• [Source document]
┄┄┄┄┄┄
For, addiction today wears many masks: substances, work, shopping, sex, the endless scroll of our screens. But what about addiction to people themselves? To the high of love, the crash of abandonment, the compulsive cycles of need and rejection? The way we pour ourselves into others to manage our emptiness, then blame them for leaving us hollow?
That’s why Elizabeth Gilbert’s latest book, ‘All the Way to the River’, held up a mirror to me — a brutally honest one — showing what relationships look like from an addict’s perspective. That perhaps the only truly healthy relationship is the one we build with ourselves. Showing why we must find a way to save ourselves, hence saving others from us. And in doing so, it reminded me why Gilbert still matters.
It’s the questions she dares ask: can a sex and love addict ever sustain a healthy relationship? What happens when a middle-aged woman no longer needs — or even wants — a partner? What does it mean to watch addicts relapse into old patterns, using people like drugs, creating further karmic cycles of pain?
This is not the Gilbert of ‘Eat, Pray, Love’ — a talisman for lonely women and a punchline for bored men. Nor is it the Gilbert of ‘Big Magic’, urging us to chase creativity with childlike wonder. In ‘All the Way to the River’, we meet a Gilbert stripped bare. No yoga mats, no candlelit certainty of reinvention. Just a woman walking with grief, wrestling with love, sitting with her shadow until it no longer scares her.
┄┄┄┄┄┄
• [Exercise data]
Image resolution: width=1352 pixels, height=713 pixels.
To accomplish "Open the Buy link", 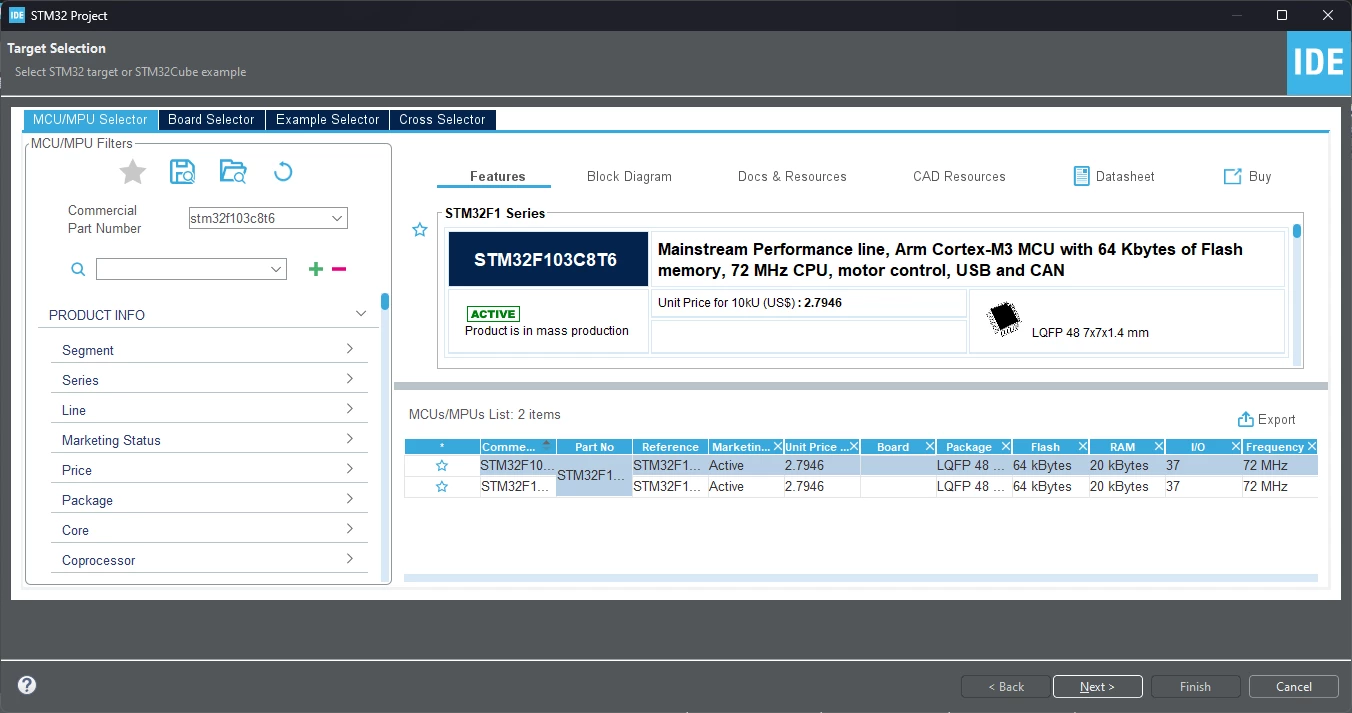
┄┄┄┄┄┄
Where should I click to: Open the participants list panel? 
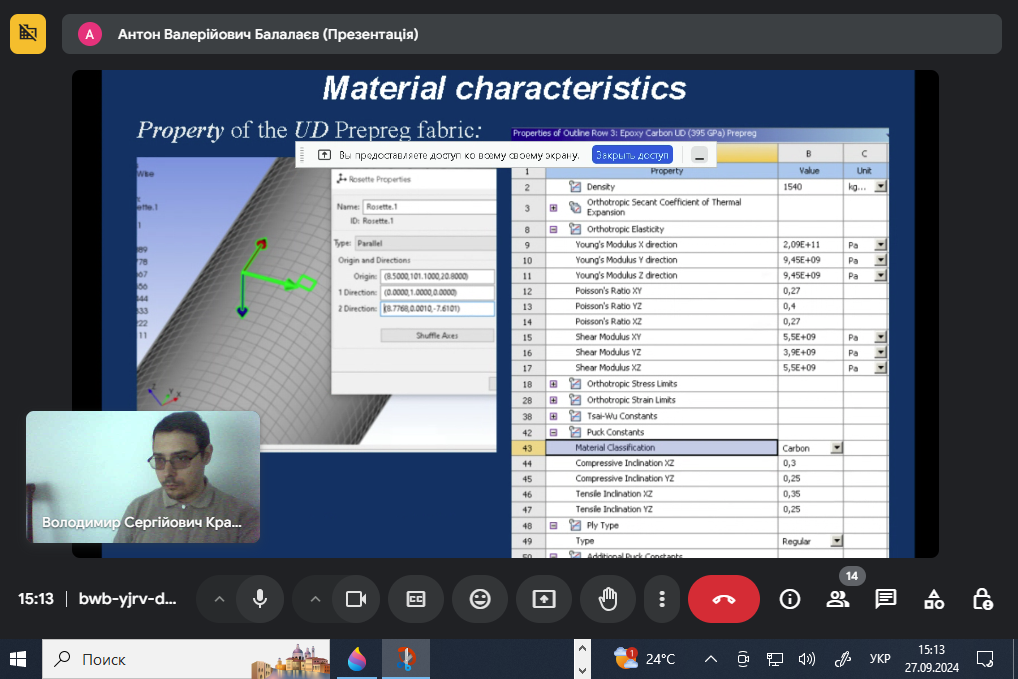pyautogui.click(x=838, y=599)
┄┄┄┄┄┄
• [Work instruction A]
From the review, retype the passage that begins at the words "It’s the questions" and stops after the words "longer scares her.".
• [Work instruction B]
In the review, what relationship is named as perhaps the only truly healthy one?

• [Answer section A]
It’s the questions she dares ask: can a sex and love addict ever sustain a healthy relationship? What happens when a middle-aged woman no longer needs — or even wants — a partner? What does it mean to watch addicts relapse into old patterns, using people like drugs, creating further karmic cycles of pain?
This is not the Gilbert of ‘Eat, Pray, Love’ — a talisman for lonely women and a punchline for bored men. Nor is it the Gilbert of ‘Big Magic’, urging us to chase creativity with childlike wonder. In ‘All the Way to the River’, we meet a Gilbert stripped bare. No yoga mats, no candlelit certainty of reinvention. Just a woman walking with grief, wrestling with love, sitting with her shadow until it no longer scares her.

• [Answer section B]
The one we build with ourselves.